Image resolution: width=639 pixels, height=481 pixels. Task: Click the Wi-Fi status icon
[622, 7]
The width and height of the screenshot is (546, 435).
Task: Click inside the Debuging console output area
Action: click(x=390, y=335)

━━━━

• Task to complete: Every record above must be repeated word for word.

• Written answer:
Image resolution: width=639 pixels, height=481 pixels. Task: Click the Wi-Fi status icon
[622, 7]
The width and height of the screenshot is (546, 435).
Task: Click inside the Debuging console output area
Action: click(x=390, y=335)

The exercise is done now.